Magnolia doesn’t lean enough, if at all. In a liner note impossible to read without squinting or a magnifying glass, Colemine Records boss Terry Cole says he wonders if the end result is jazz at all. And so say all of us. It’s not enough to extemporise, however lightly, with standard jazz instrumentation; there has to be life and direction. This album goes nowhere and is often in need of a metaphorical cattle prod.

Then there’s the Colemine house piano on which Okonski, described as classically trained, performs. Its sound is eccentric, yet it seems oddly suited to the plodding wistfulness of Old Friend, to the sombre Runner Up with its ascending melody weighted by descending chords to the bell-tolling that militates – intentionally? – against the simplicity of Song For My Sister’s Son. And so on.

“Plodding” aptly describes the whole album, on which drums and bass serve only a perfunctory purpose, with bassist Michael Montgomery going arco on Walking To A Home and the vaguely crepuscular Dark Moon.

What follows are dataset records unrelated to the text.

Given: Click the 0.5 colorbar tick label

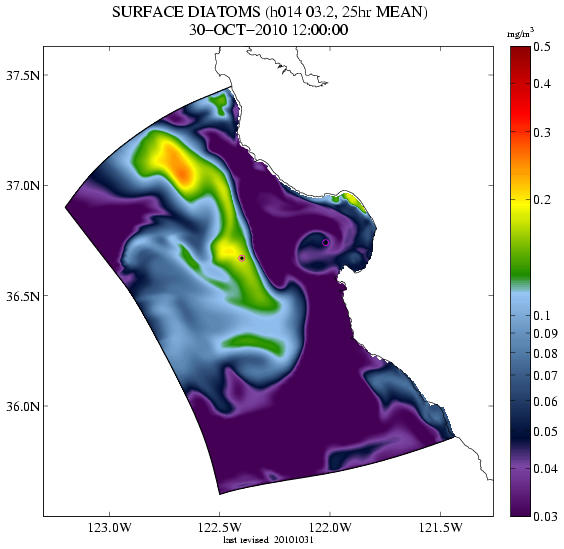Looking at the screenshot, I should tap(542, 47).
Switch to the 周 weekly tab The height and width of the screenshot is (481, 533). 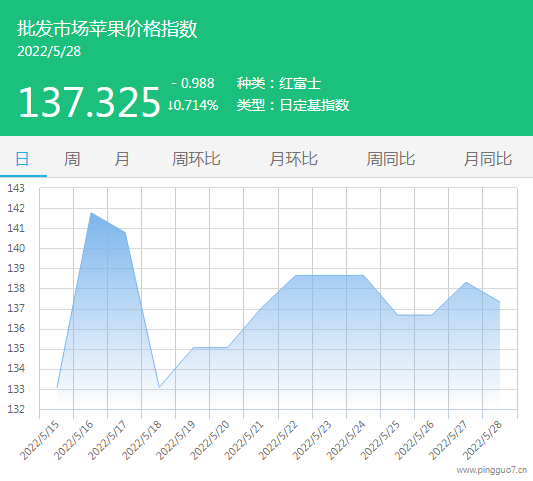click(x=72, y=159)
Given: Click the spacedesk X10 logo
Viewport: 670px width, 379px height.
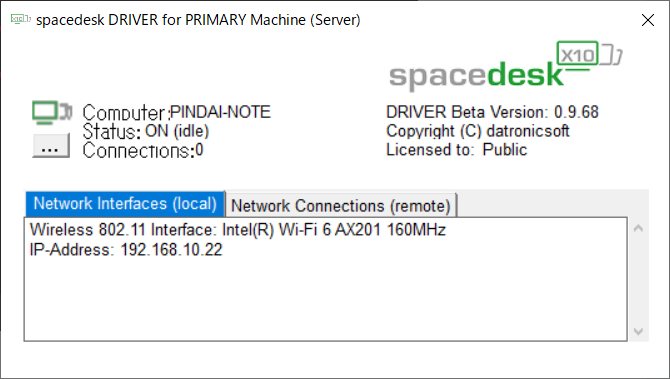Looking at the screenshot, I should click(505, 66).
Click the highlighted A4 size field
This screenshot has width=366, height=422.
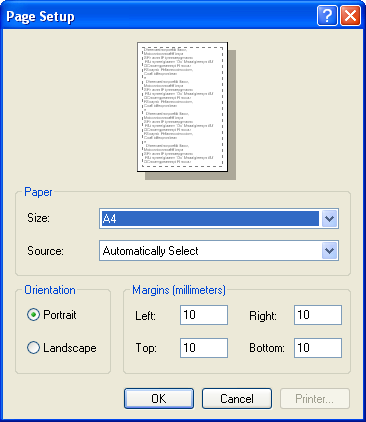point(210,219)
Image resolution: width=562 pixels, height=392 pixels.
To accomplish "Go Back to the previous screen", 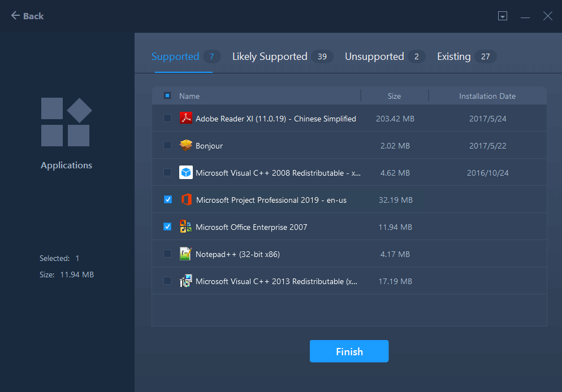I will (x=27, y=16).
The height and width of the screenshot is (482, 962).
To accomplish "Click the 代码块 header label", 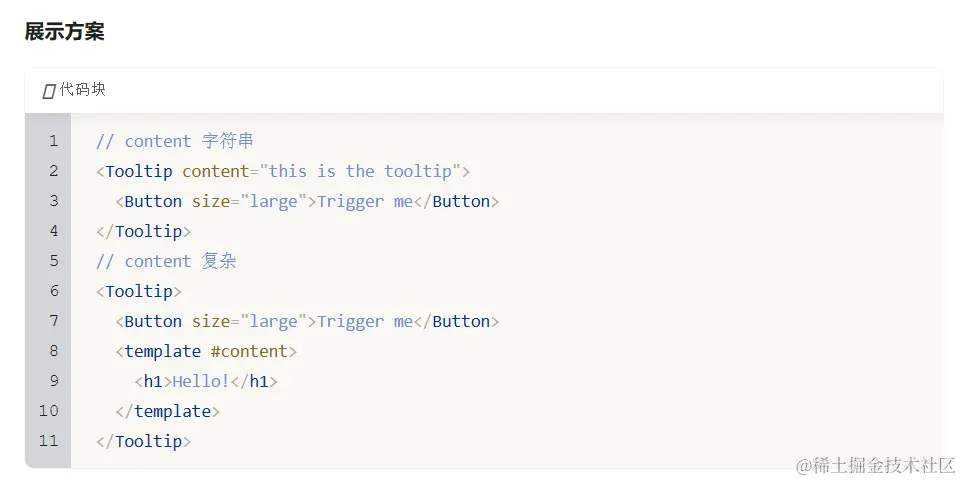I will pos(82,90).
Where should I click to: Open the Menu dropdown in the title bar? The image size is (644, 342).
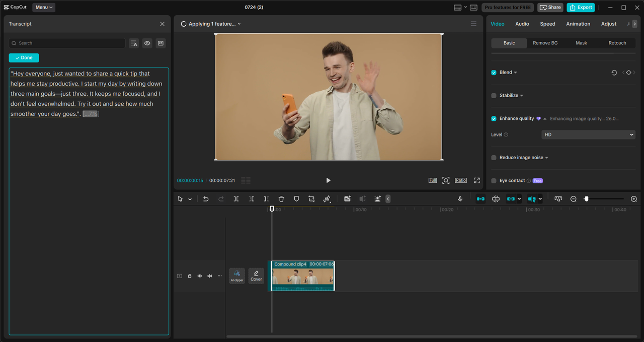click(43, 7)
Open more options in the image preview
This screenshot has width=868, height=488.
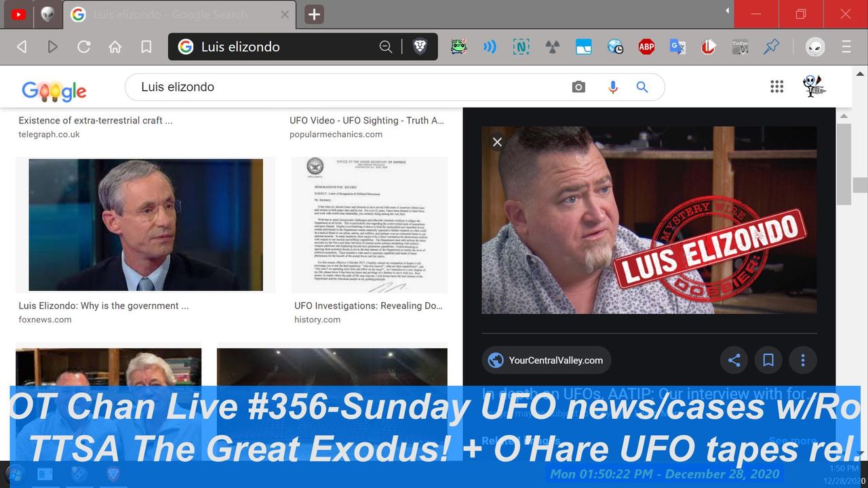[x=803, y=361]
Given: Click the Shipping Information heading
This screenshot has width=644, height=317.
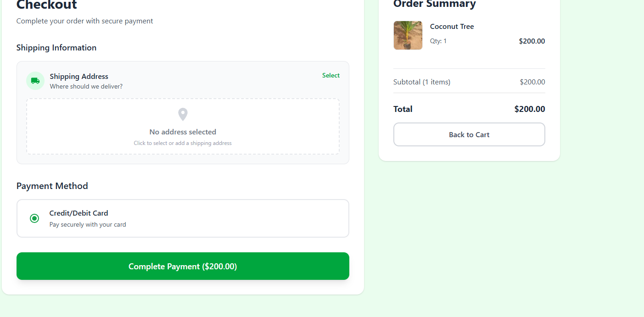Looking at the screenshot, I should tap(56, 48).
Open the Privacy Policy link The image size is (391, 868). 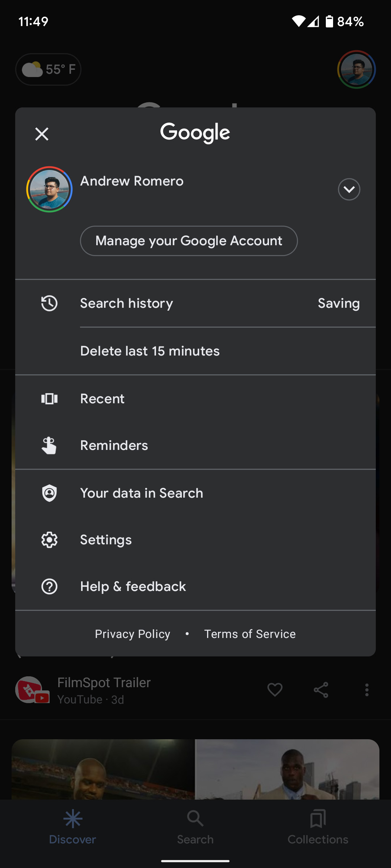coord(133,634)
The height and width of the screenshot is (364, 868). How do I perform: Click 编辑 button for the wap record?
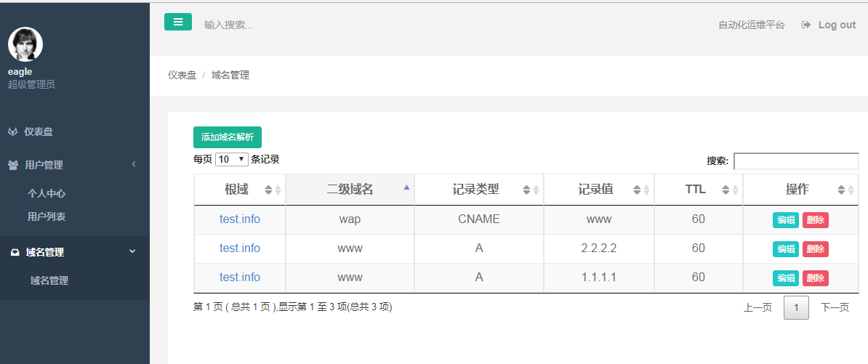coord(786,219)
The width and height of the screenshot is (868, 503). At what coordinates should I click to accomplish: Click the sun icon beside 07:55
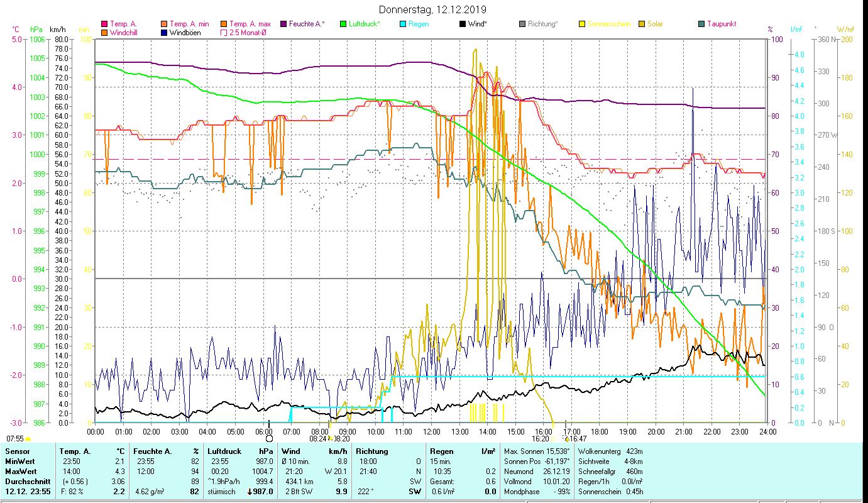[28, 438]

Cole’s references to “jazz snobbery” and Magnolia‘s fugitive genre status are not so much unhelpful as indefensible when the album was the outcome of his wish to cross “producing a jazz record” off his to-do list.

Discography
Runner Up; Field Museum; Old Friend; Dark Moon; Song For My Sister’s Son; Walking To A Home; Sunday (29.26)
Steve Okonski (p); Michael Montgomery (b); Aaron Frazer (d). Ohio, 2020-21.